■ What is expected:
Records follow. Copy every line with "новых".

■ Supplied records:
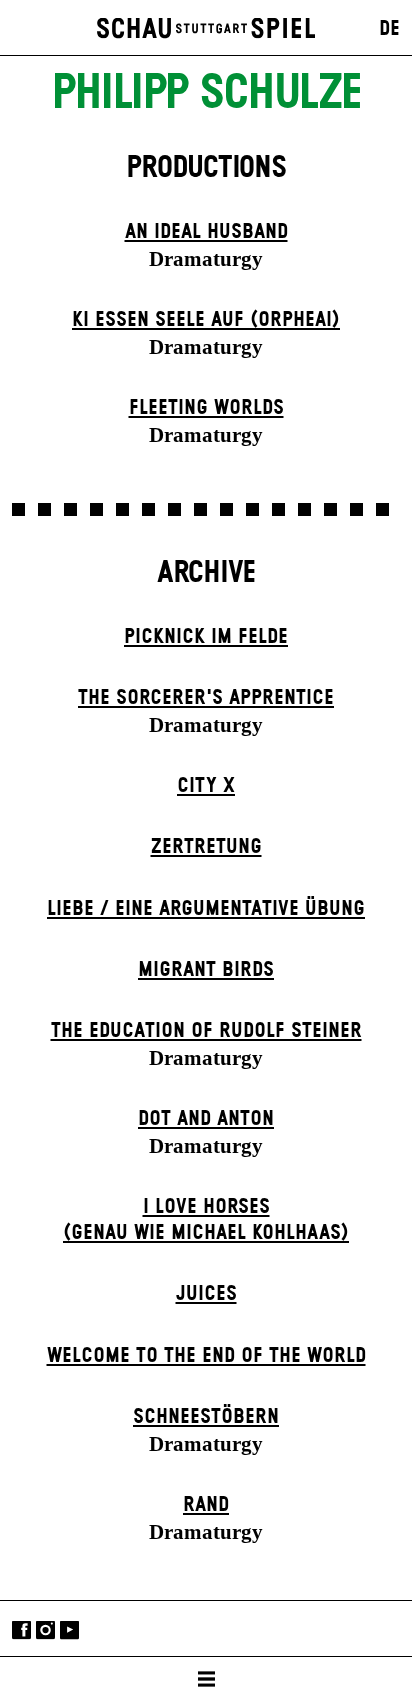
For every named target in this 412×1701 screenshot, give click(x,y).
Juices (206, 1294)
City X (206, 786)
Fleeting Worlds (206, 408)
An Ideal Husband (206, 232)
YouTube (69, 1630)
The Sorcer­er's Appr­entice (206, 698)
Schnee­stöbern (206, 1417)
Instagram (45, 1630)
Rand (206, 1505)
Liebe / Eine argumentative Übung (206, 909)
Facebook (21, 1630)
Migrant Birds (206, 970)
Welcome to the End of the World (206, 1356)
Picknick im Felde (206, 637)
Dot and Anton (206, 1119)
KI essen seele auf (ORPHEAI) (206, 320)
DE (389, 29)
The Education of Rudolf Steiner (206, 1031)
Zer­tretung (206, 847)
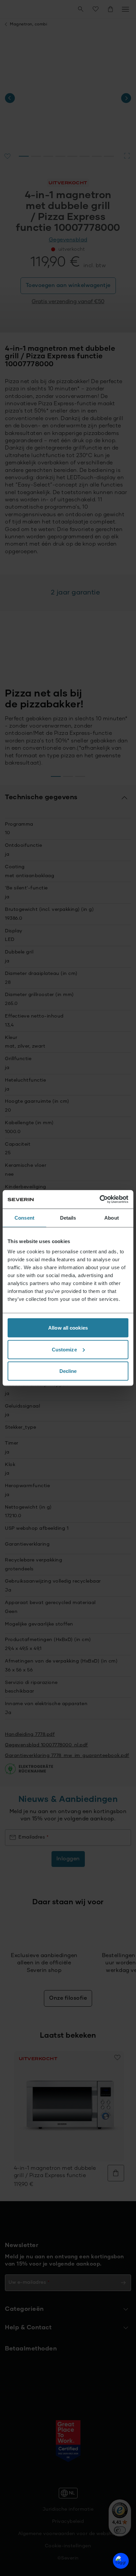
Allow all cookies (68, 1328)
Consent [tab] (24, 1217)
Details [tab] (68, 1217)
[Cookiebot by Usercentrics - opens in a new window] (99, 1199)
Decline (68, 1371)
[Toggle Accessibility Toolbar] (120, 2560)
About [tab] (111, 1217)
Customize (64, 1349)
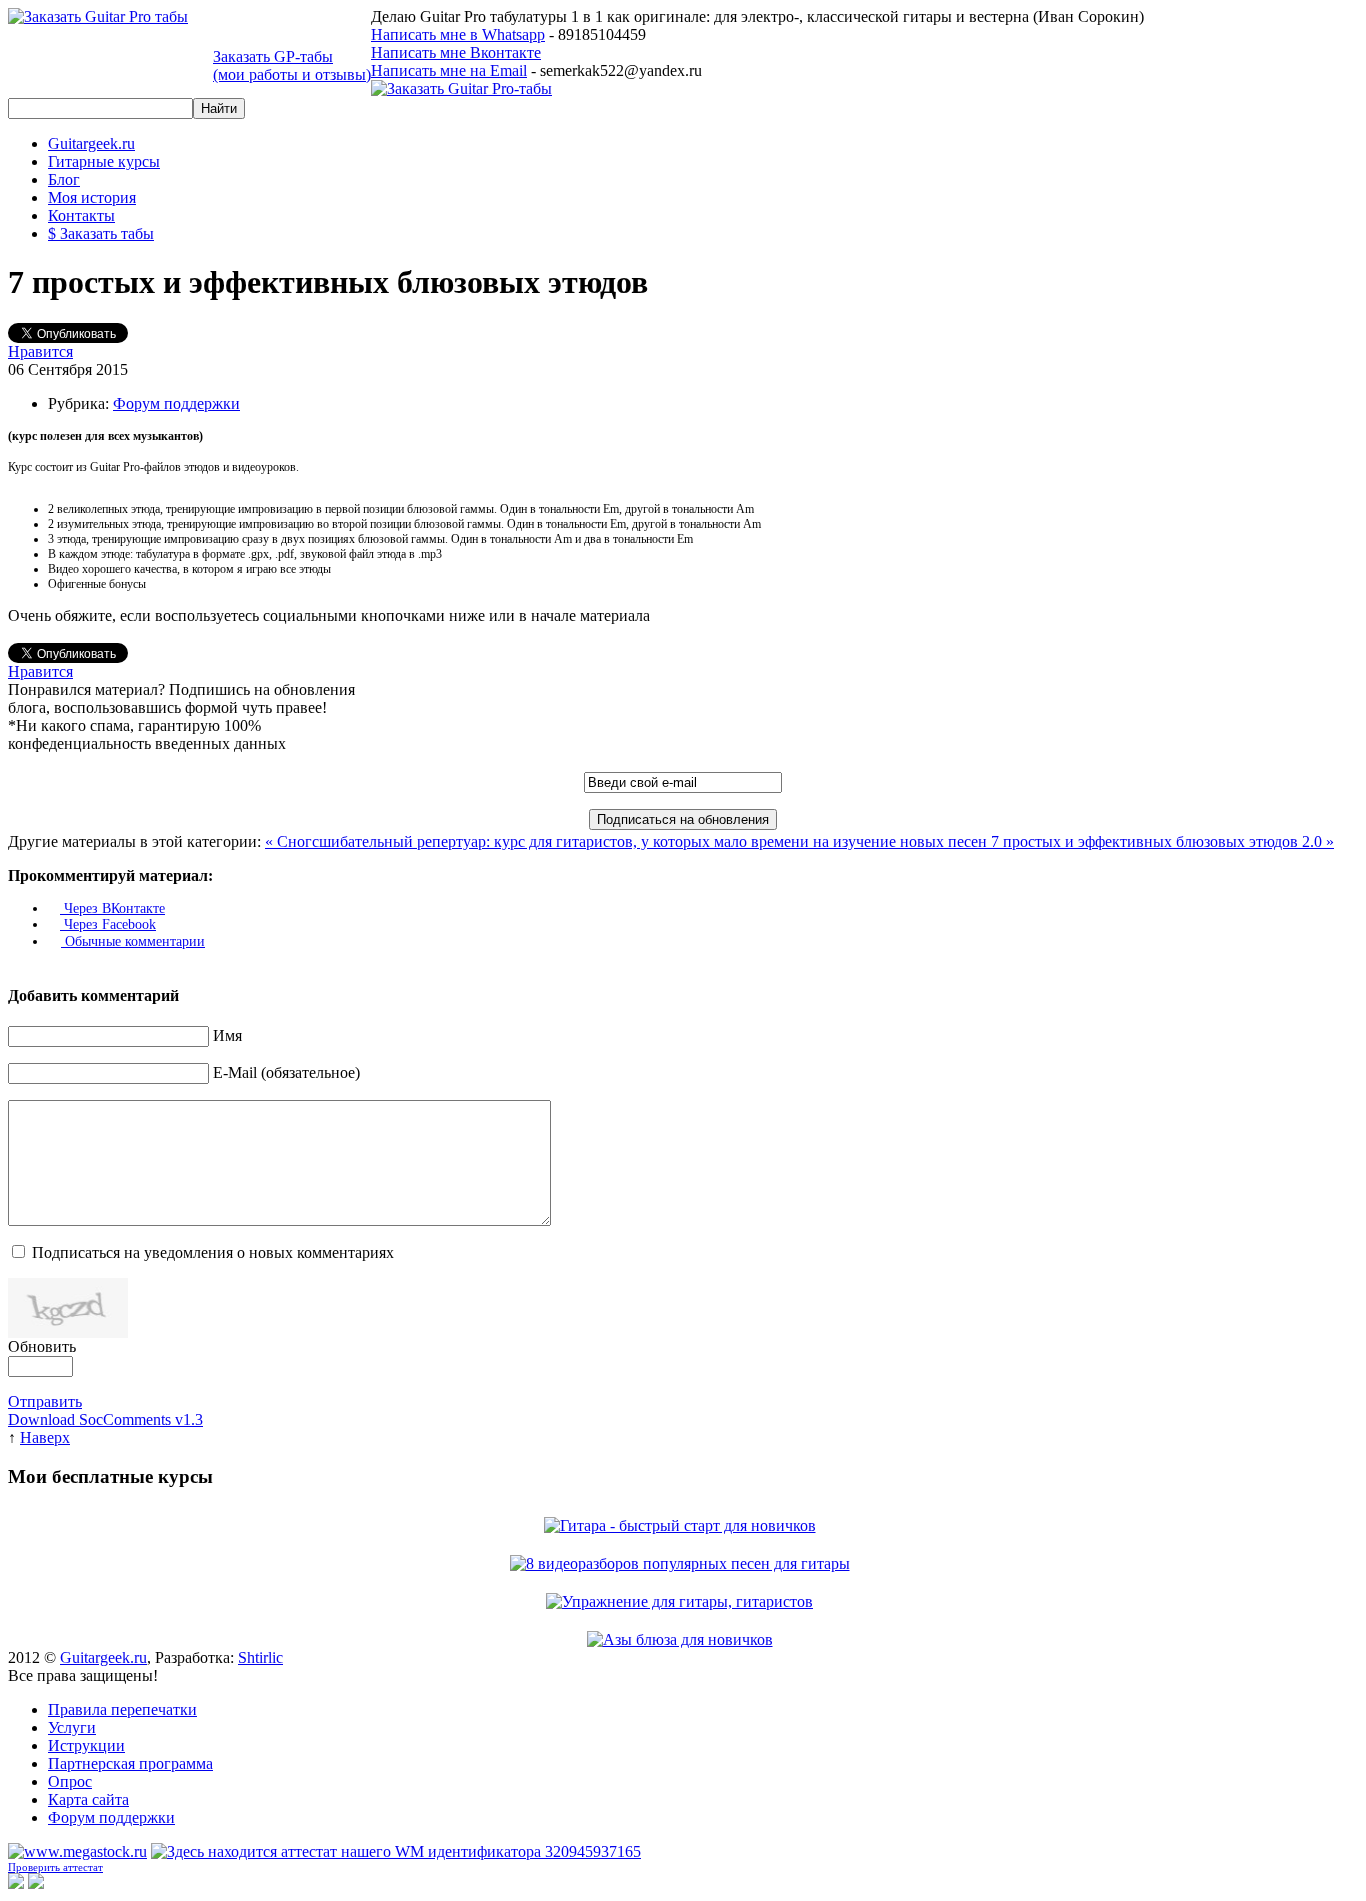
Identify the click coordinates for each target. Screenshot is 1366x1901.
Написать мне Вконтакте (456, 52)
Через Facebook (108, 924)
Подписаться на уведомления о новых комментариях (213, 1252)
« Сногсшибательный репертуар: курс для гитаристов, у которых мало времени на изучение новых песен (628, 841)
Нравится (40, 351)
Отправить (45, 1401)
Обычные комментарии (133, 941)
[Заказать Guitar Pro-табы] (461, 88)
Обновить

...

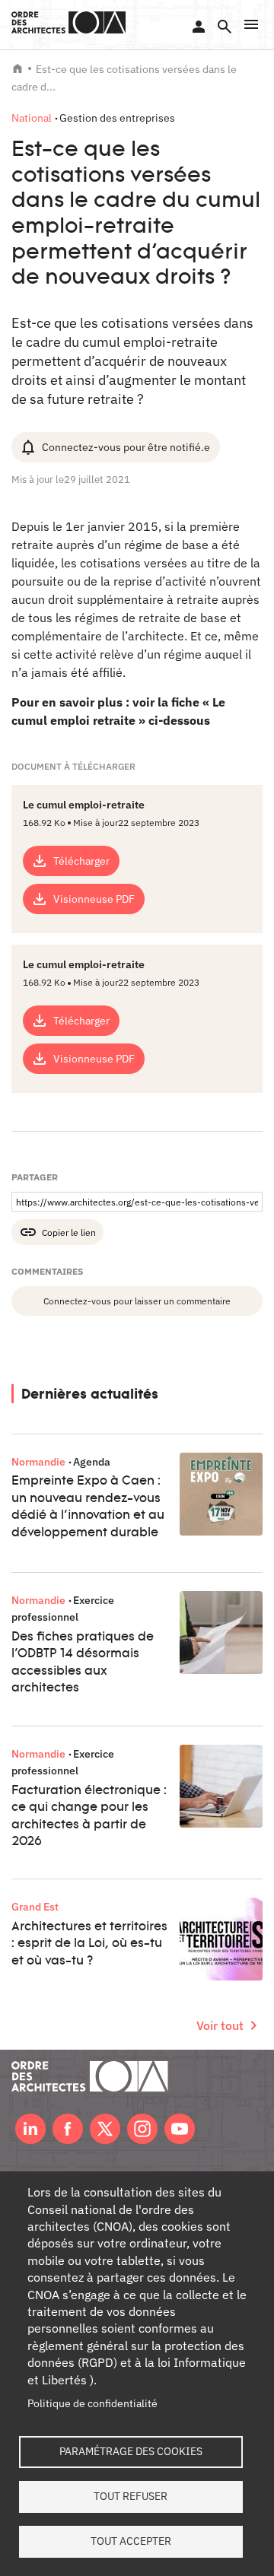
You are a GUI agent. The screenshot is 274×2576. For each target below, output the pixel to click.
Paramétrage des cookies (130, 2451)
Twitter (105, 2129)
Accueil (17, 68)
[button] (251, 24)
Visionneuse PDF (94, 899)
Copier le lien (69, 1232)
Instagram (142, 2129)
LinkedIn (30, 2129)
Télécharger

...

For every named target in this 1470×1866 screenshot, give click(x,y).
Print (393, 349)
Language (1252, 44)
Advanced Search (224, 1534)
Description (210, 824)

■ Solution for this task:
Подписаться на уведомления о новых комментариях (213, 1252)
« Сногсшибательный репертуар: курс для гитаристов, у которых мало времени на изучение новых песен (628, 841)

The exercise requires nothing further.